2-      Arguments de Bélanger

[28]      La relation avocat/client était au coeur de la plainte et les exigences de la rédaction en vertu de l’article 59.2 du Code des professions en faisaient un élément essentiel à prouver et non un détail superfétatoire.

[29]      Le Syndic ad hoc avait l’obligation de décrire le comportement reproché avec précision en référant à la disposition omnibus qu’est l’article 59.2 du Code des professions et d’en faire la preuve, tel que libellé dans la plainte.

[30]      Le Conseil ne pouvait modifier la plainte en cours de délibéré.

Question en litige

[31]      Le Tribunal des professions a-t-il rendu une décision raisonnable, à l’intérieur de sa compétence?

Analyse et décision

La décision du Tribunal des professions

[32]      Le Tribunal des professions note que le Conseil ne reconnaît pas l’existence d’une relation avocat/client entre Bélanger et Tellier ou Sibeca, pas plus qu’il ne retient le concept de conflit d’intérêts chez Bélanger. [22]

[33]      Au paragraphe 32, le Tribunal des professions note que le Conseil considère plutôt que Bélanger s’est comporté de manière à porter atteinte à l’honneur et à la dignité de la profession en envoyant la mise en demeure du 24 novembre 1994 en utilisant la papeterie de Stikeman Elliott (S.E.).

[34]      Le Tribunal des professions conclut que le Syndic ad hoc pouvait invoquer l’article 59.2 du Code des professions dans la plainte. [23]

[35]      Pour les fins de la présente requête, seules les questions 3 et 4 doivent être examinées.

[36]      Le Tribunal des professions rappelle les exigences d’une formulation de la plainte qui réfère à cette disposition omnibus : [24]

«           TROISIÈME QUESTION EN LITIGE  : SUBSIDIAIREMENT, DANS LE CAS D’UN MANQUEMENT À L’ARTICLE 59.2 DU CODE DES PROFESSIONS , IL FAUT DÉCRIRE LE COMPORTEMENT INCRIMINÉ AVEC PRÉCISION ET FAIRE LA PREUVE DU MANQUEMENT TEL QUE FORMULÉ. CETTE EXIGENCE A-T-ELLE ÉTÉ RESPECTÉE?

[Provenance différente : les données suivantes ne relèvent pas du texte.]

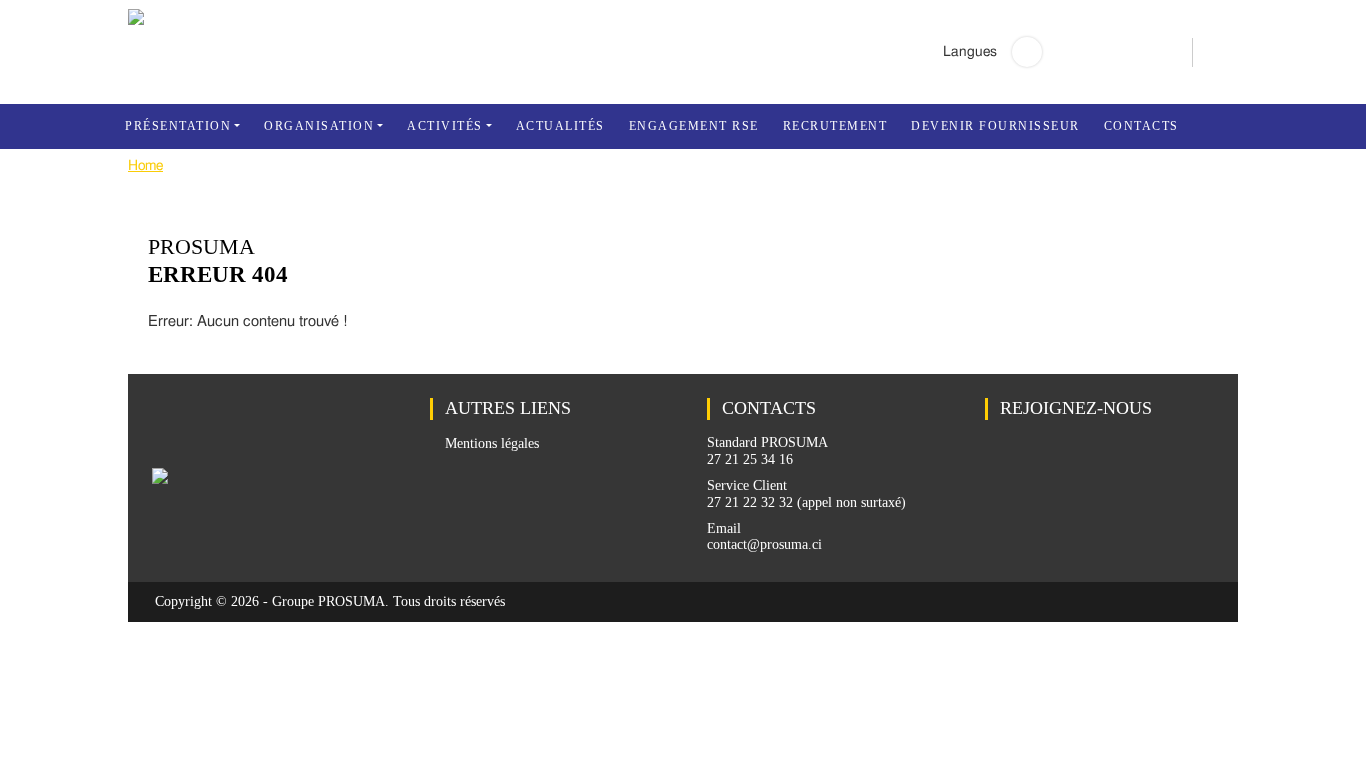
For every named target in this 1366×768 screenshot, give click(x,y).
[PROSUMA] (136, 21)
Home (145, 166)
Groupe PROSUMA (328, 601)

[52]    La formulation d’une plainte doit permettre au professionnel de connaître les faits générateurs de l’infraction, le moment et les conditions pertinentes existantes lors de la commission de l’acte reproché, en sus des dispositions de rattachement. C’est en substance ce qu’édicte l’article 129 du Code des professions .

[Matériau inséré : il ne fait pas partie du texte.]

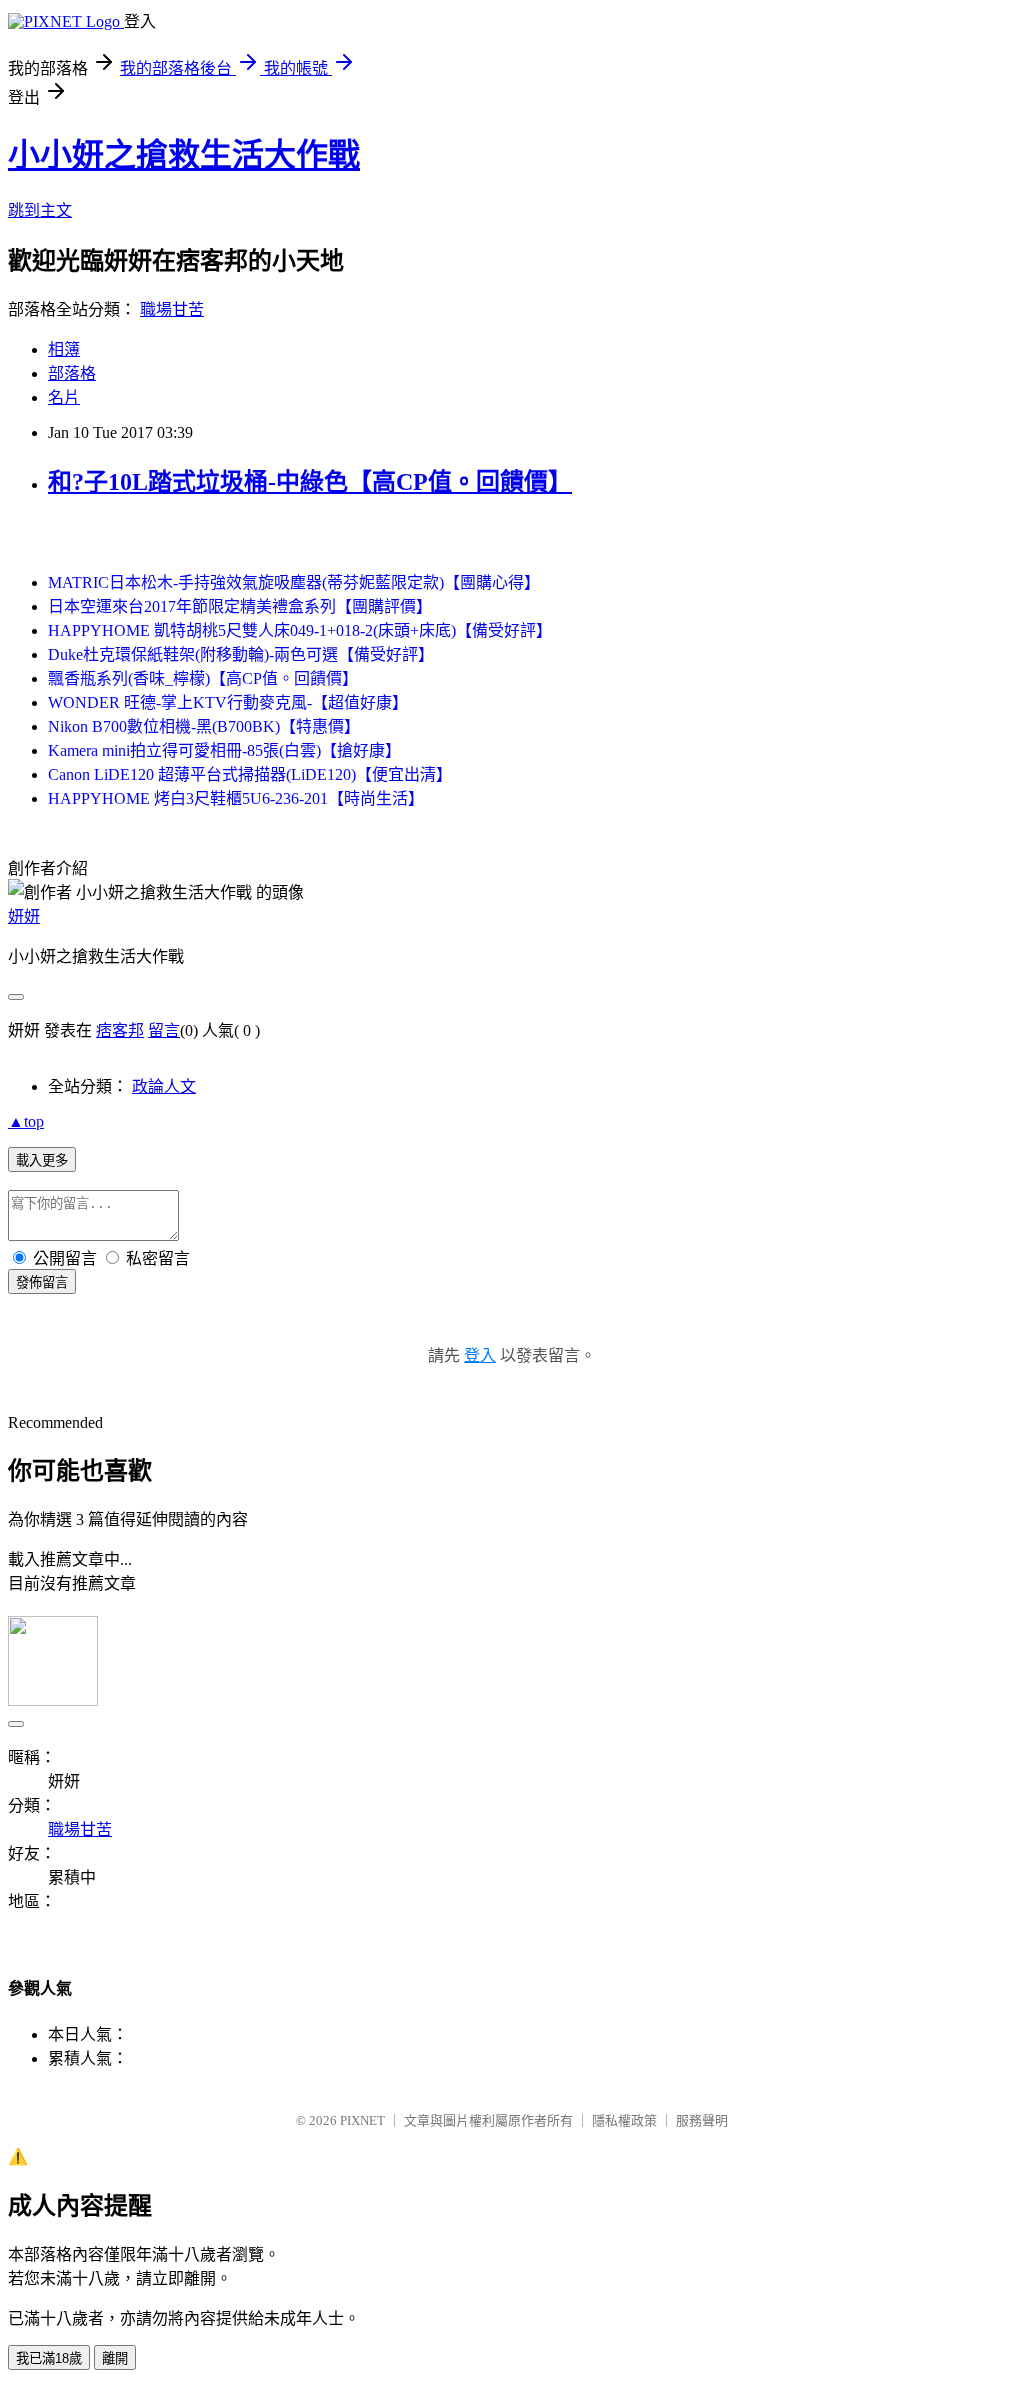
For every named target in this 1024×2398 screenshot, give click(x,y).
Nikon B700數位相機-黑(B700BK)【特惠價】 (204, 726)
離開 (115, 2358)
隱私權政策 (624, 2120)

[53]    Cette obligation de décrire le comportement reproché est d’autant plus nécessaire dans le cas où, comme en l’espèce, la plainte renvoie à une disposition générale, l’article 59.2 du Code des professions . C’est précisément ce que rappelle le Tribunal des professions dans l’affaire Lacoste  :

[33]   Bien que «[…] les éléments essentiels d’un chef d’une plainte disciplinaire ne sont pas constitués par son libellé, mais par les dispositions du code de déontologie ou du règlement […]», lorsque la plainte reproche un manquement à l’article 59.2 du Code des professions , elle doit décrire le comportement incriminé avec suffisamment de précision pour permettre au professionnel de savoir ce qu’on lui reproche et lui permettre de présenter une défense pleine et entière.

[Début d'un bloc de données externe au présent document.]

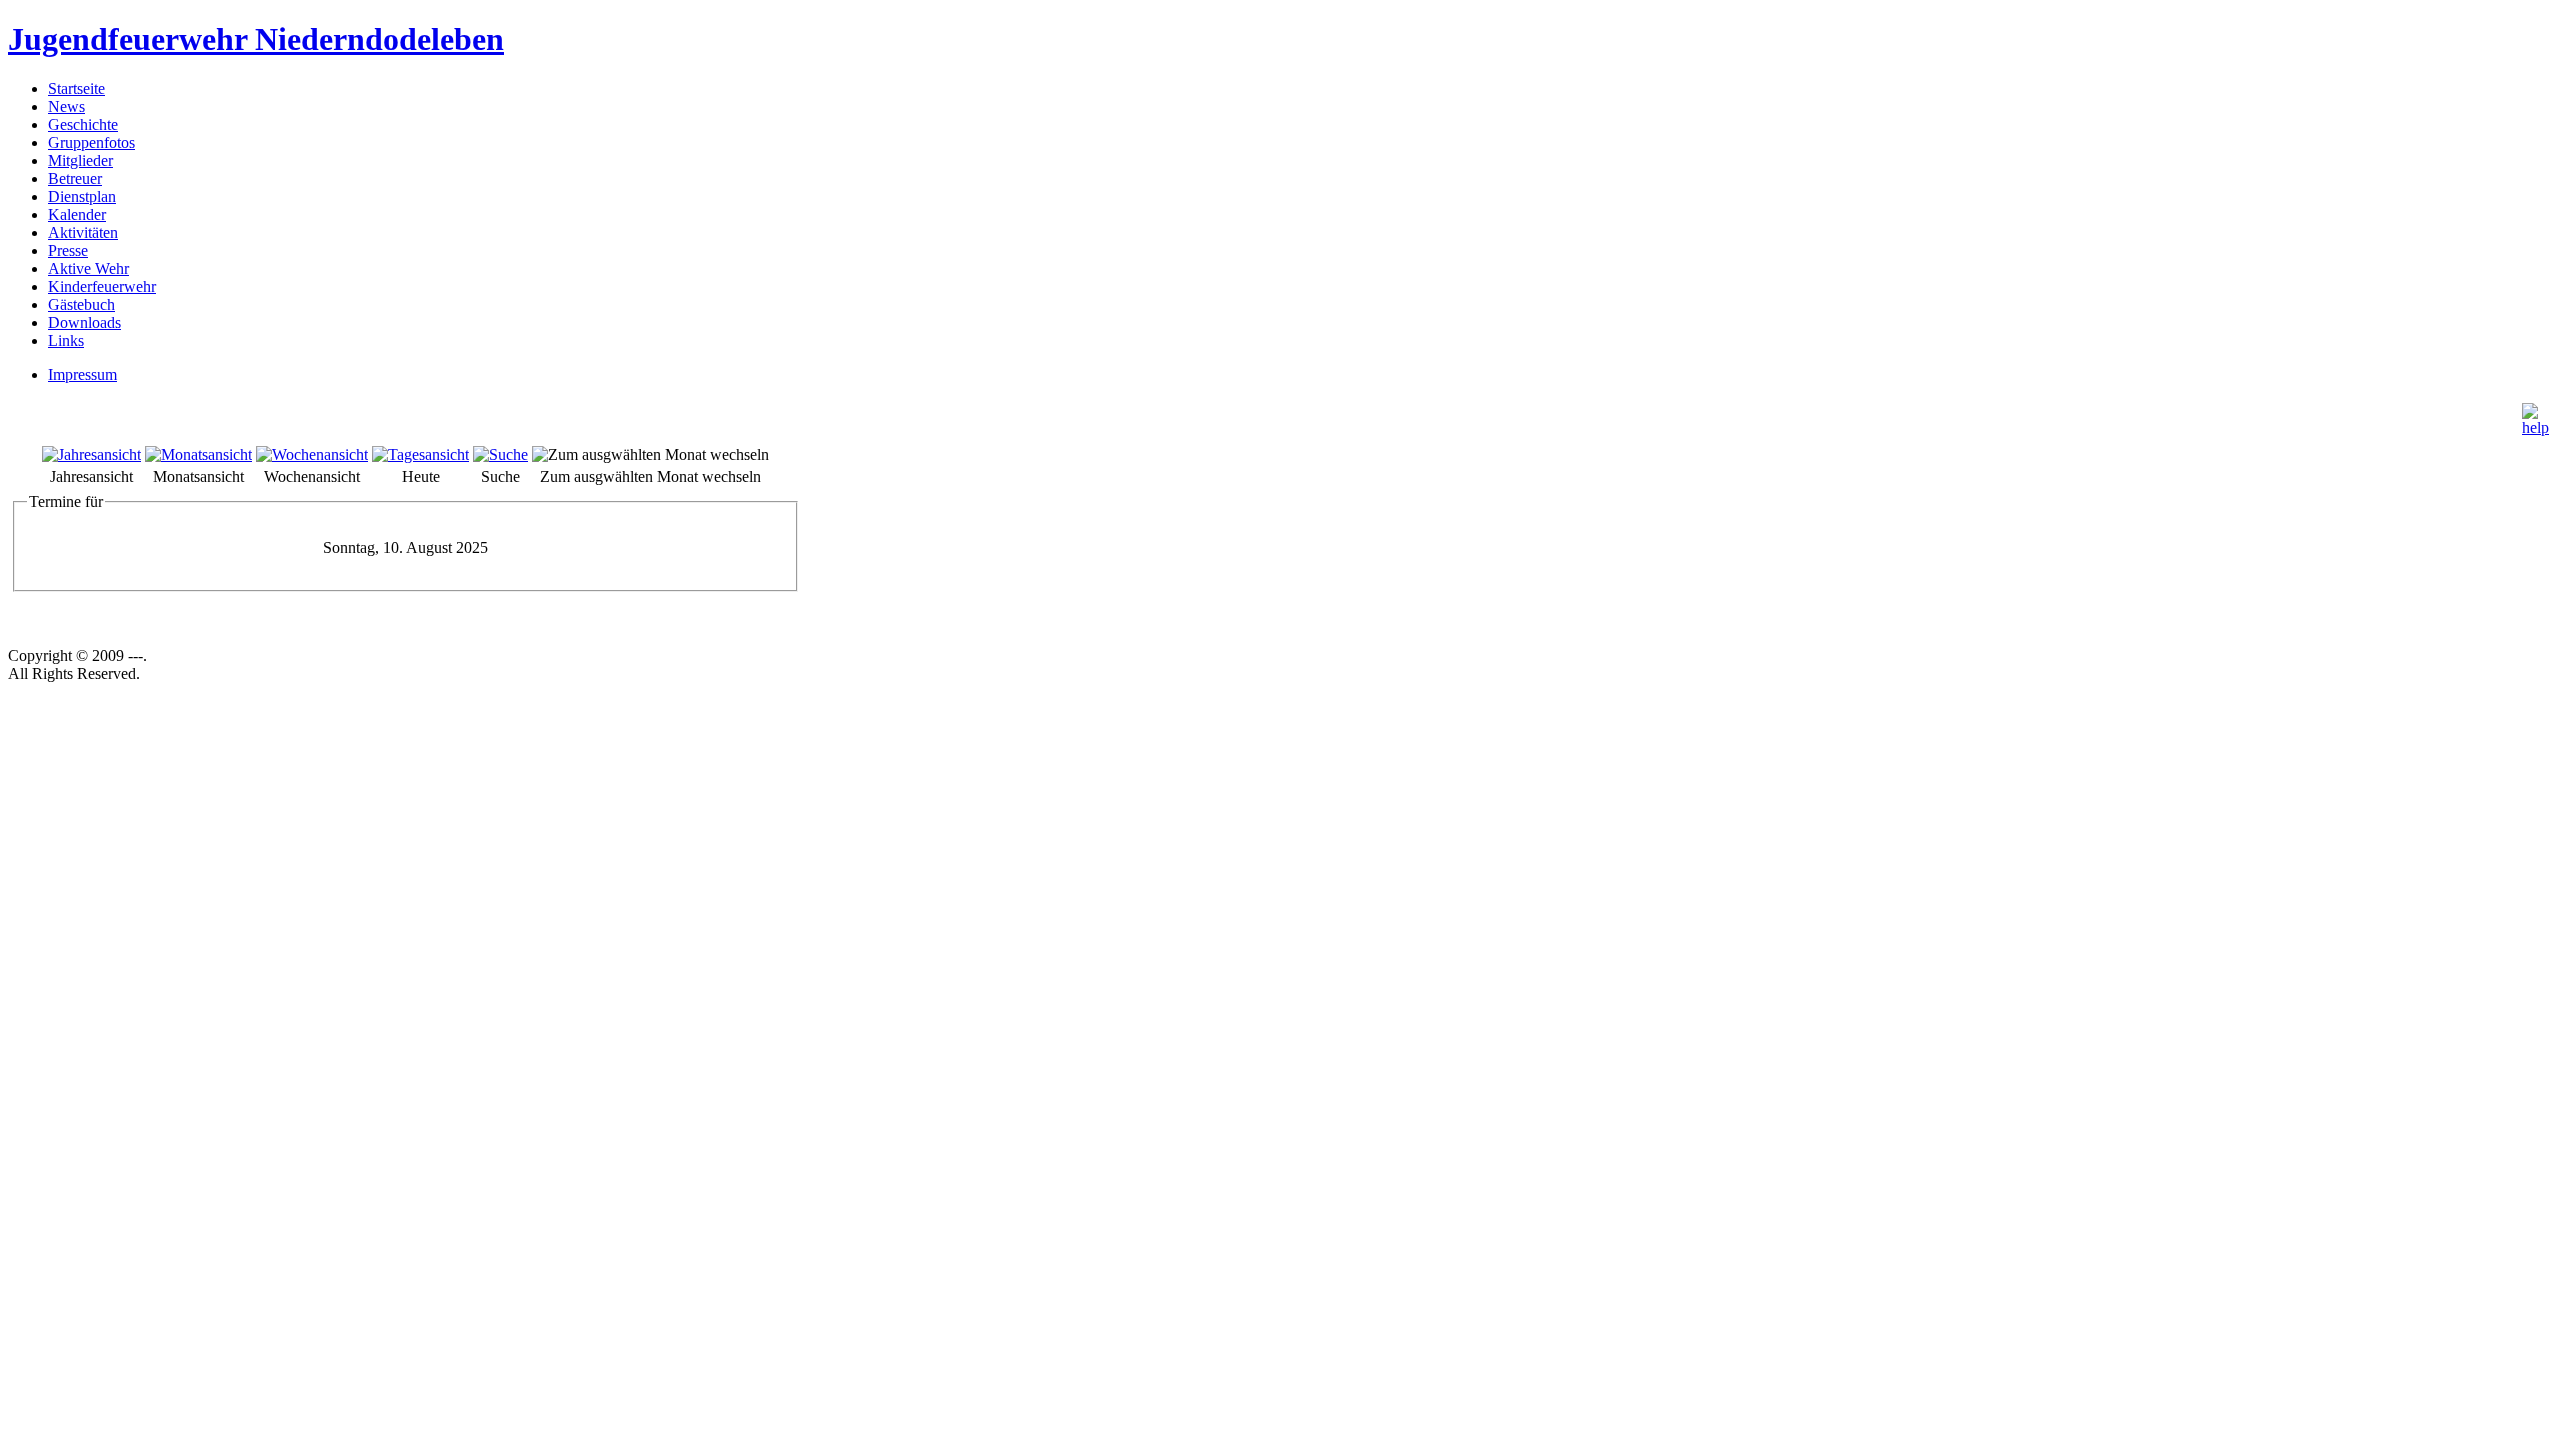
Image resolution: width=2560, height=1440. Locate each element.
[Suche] (500, 454)
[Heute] (420, 454)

[34]   Ceci implique que la preuve devra établir le manquement tel qu’il est formulé et que le professionnel ne saurait être déclaré coupable pour autre chose que ce qui lui est reproché dans la plainte.»

[37]      Poursuivant son analyse sur la troisième question en litige, le Tribunal des professions tient des propos sévères à l’égard de la rédaction de la plainte portée contre Bélanger : [25]

«          [54]       Mais il y a plus dans le présent dossier. En effet, la plainte renvoie non seulement à une disposition générale, mais aussi à plusieurs dispositions de rattachement plus spécifiques du Code de déontologie des avocats dont il convient de rappeler la teneur :

DEVOIRS ET OBLIGATION ENVERS LE CLIENT :

[…]

3.01.03.     L’avocat doit chercher à établir une relation de confiance mutuelle entre lui-même et le client.

[…]

3.06.05.    L’avocat doit sauvegarder son indépendance professionnelle quelles que soient les circonstances dans lesquelles il exerce ses activités professionnelles. Il ne peut notamment subordonner son jugement professionnel à l’effet d’une pression exercée sur lui par quiconque.

[…]

3.06.06. L’avocat doit éviter toute situation de conflit d’intérêts.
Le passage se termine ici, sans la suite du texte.